#### EXERCISE:
Swap "At what coordinates should I click" for "Where should I click" everywhere it occurs in the entries below, and reproduce them with nothing else changed.

# # # # # # #

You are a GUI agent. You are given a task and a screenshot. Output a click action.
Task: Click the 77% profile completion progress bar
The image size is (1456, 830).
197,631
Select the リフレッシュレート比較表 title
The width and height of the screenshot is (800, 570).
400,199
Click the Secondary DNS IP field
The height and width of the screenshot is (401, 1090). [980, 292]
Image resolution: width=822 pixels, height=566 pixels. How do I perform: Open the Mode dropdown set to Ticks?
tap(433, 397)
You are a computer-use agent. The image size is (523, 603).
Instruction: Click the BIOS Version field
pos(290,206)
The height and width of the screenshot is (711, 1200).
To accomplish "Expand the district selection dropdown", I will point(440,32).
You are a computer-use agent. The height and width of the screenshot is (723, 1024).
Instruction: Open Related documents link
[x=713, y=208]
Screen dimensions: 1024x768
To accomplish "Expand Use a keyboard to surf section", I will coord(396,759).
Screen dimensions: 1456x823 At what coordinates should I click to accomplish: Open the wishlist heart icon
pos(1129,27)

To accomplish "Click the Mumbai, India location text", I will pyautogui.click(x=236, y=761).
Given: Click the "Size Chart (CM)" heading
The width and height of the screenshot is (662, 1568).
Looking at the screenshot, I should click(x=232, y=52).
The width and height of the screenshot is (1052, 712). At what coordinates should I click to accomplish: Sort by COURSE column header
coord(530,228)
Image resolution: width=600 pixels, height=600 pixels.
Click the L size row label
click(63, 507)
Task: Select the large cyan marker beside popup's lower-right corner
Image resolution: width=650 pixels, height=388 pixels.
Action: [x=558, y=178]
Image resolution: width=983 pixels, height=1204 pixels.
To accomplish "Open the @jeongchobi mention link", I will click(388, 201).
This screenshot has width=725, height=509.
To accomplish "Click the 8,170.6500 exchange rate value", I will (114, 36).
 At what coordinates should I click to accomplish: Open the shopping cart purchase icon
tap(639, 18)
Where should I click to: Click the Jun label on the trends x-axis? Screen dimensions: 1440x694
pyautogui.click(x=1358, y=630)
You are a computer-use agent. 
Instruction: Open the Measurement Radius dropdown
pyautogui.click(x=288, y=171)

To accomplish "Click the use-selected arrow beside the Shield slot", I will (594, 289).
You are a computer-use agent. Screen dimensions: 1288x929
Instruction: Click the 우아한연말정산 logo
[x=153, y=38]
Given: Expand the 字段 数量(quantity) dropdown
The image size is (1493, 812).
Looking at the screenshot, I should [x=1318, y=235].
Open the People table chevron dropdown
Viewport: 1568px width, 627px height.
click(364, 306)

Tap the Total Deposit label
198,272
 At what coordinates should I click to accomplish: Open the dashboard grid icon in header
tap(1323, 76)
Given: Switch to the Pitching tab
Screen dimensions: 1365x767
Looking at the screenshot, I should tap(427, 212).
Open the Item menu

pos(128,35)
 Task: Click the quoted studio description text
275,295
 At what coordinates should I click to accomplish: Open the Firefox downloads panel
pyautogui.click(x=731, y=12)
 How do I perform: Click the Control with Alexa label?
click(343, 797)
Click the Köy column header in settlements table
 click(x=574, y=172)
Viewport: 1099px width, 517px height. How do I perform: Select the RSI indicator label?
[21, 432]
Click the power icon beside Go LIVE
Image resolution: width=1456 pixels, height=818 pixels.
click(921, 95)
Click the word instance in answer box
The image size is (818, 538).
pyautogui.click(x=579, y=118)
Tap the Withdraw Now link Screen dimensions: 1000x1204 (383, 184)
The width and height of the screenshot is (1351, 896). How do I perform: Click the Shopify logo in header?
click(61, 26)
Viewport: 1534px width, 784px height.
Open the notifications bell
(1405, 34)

# # # # # # #

#### WRITTEN SOLUTION:
You are a GUI agent. You are given a task and a screenshot. Output a click action.
Task: Click the 77% profile completion progress bar
The image size is (1456, 830).
197,631
Select the リフレッシュレート比較表 title
The width and height of the screenshot is (800, 570).
400,199
Click the Secondary DNS IP field
The height and width of the screenshot is (401, 1090). [980, 292]
Image resolution: width=822 pixels, height=566 pixels. How do I perform: Open the Mode dropdown set to Ticks?
tap(433, 397)
You are a computer-use agent. The image size is (523, 603).
Instruction: Click the BIOS Version field
pos(290,206)
The height and width of the screenshot is (711, 1200).
To accomplish "Expand the district selection dropdown", I will point(440,32).
You are a computer-use agent. The height and width of the screenshot is (723, 1024).
Instruction: Open Related documents link
[x=713, y=208]
Screen dimensions: 1024x768
To accomplish "Expand Use a keyboard to surf section", I will coord(396,759).
Screen dimensions: 1456x823 Where should I click to accomplish: Open the wishlist heart icon
pos(1129,27)

To accomplish "Click the Mumbai, India location text", I will pyautogui.click(x=236, y=761).
Given: Click the "Size Chart (CM)" heading
The width and height of the screenshot is (662, 1568).
Looking at the screenshot, I should click(x=232, y=52).
The width and height of the screenshot is (1052, 712). Where should I click to accomplish: Sort by COURSE column header
coord(530,228)
Image resolution: width=600 pixels, height=600 pixels.
Click the L size row label
click(63, 507)
Task: Select the large cyan marker beside popup's lower-right corner
Image resolution: width=650 pixels, height=388 pixels.
Action: [x=558, y=178]
Image resolution: width=983 pixels, height=1204 pixels.
To accomplish "Open the @jeongchobi mention link", I will click(388, 201).
This screenshot has width=725, height=509.
To accomplish "Click the 8,170.6500 exchange rate value", I will (114, 36).
 Where should I click to accomplish: Open the shopping cart purchase icon
tap(639, 18)
Where should I click to: Click the Jun label on the trends x-axis? Screen dimensions: 1440x694
pyautogui.click(x=1358, y=630)
You are a computer-use agent. 
Instruction: Open the Measurement Radius dropdown
pyautogui.click(x=288, y=171)

To accomplish "Click the use-selected arrow beside the Shield slot", I will (594, 289).
You are a computer-use agent. Screen dimensions: 1288x929
Instruction: Click the 우아한연말정산 logo
[x=153, y=38]
Given: Expand the 字段 数量(quantity) dropdown
The image size is (1493, 812).
Looking at the screenshot, I should [x=1318, y=235].
Open the People table chevron dropdown
Viewport: 1568px width, 627px height.
click(364, 306)

Tap the Total Deposit label
198,272
 Where should I click to accomplish: Open the dashboard grid icon in header
tap(1323, 76)
Given: Switch to the Pitching tab
Screen dimensions: 1365x767
Looking at the screenshot, I should tap(427, 212).
Open the Item menu

pos(128,35)
 Task: Click the quoted studio description text
275,295
 Where should I click to accomplish: Open the Firefox downloads panel
pyautogui.click(x=731, y=12)
 How do I perform: Click the Control with Alexa label?
click(343, 797)
Click the Köy column header in settlements table
 click(x=574, y=172)
Viewport: 1099px width, 517px height. How do I perform: Select the RSI indicator label?
[21, 432]
Click the power icon beside Go LIVE
Image resolution: width=1456 pixels, height=818 pixels.
click(921, 95)
Click the word instance in answer box
The image size is (818, 538).
pyautogui.click(x=579, y=118)
Tap the Withdraw Now link Screen dimensions: 1000x1204 (383, 184)
The width and height of the screenshot is (1351, 896). How do I perform: Click the Shopify logo in header?
click(61, 26)
Viewport: 1534px width, 784px height.
Open the notifications bell
(1405, 34)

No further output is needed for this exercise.